[Отрывок]
Много лет прошло с тех пор, но это морщинисто-старческое, изможденное голодом детское личико я и сейчас вижу, не могу забыть. Помню, как, тревожно посмотрев на мою протянутую руку, она испуганно прижалась к маме. По опыту лагерной жизни она знала, что дяди в военной форме — злые люди и сейчас ее будут бить и маму бить тоже. Она закрыла лицо, ожидая удара. Ей что-то говорили, успокаивали. Наконец, она взяла плитку и несмело откусила кусочек. Потом стала торопливо есть, забыв обо всем. Худенькие ручонки тряслись. Люди стояли молча, у многих я увидел слезы. Через переводчика дал распоряжение: всем покинуть лагерь и занять пустые немецкие дома, привести себя в порядок и жить в них до распоряжения нашего командования.
Через час я прибыл в свою часть, а на следующий день, стремительно продвигаясь на запад, наши войска были далеко от этого места».
А потом его ранили, была операция, и он тоскливо думал о себе: «Я только полчеловека...» И почему-то боялся встретиться с матерью. Садился за письмо домой, где сообщал, что он цел и невредим, что в госпитале оказался случайно — пустая царапина, что скоро они свидятся. И после этих слов было почему-то легче; после этого почему-то думалось, представлялось, что нога снова вырастет, как новый зуб, и он опять побежит по земле, как в детстве, отчаянно, весело, и даже самый бойкий жеребенок не догонит его. Теперь думать об этом смешно и странно, а тогда верил: в двадцать лет всему веришь.

[Исходный материал]

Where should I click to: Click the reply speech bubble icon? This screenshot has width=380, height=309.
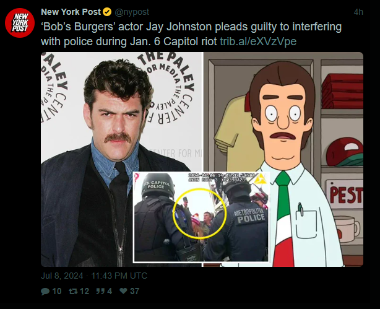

[Цель упражнения] Пожалуйста, перепишите часть отрывка о войне, начиная со слов «А потом его» и заканчивая словами «лет всему веришь.». Замените при этом «жеребенок» на «скакун».

[Ответ на задание]
А потом его ранили, была операция, и он тоскливо думал о себе: «Я только полчеловека...» И почему-то боялся встретиться с матерью. Садился за письмо домой, где сообщал, что он цел и невредим, что в госпитале оказался случайно — пустая царапина, что скоро они свидятся. И после этих слов было почему-то легче; после этого почему-то думалось, представлялось, что нога снова вырастет, как новый зуб, и он опять побежит по земле, как в детстве, отчаянно, весело, и даже самый бойкий скакун не догонит его. Теперь думать об этом смешно и странно, а тогда верил: в двадцать лет всему веришь.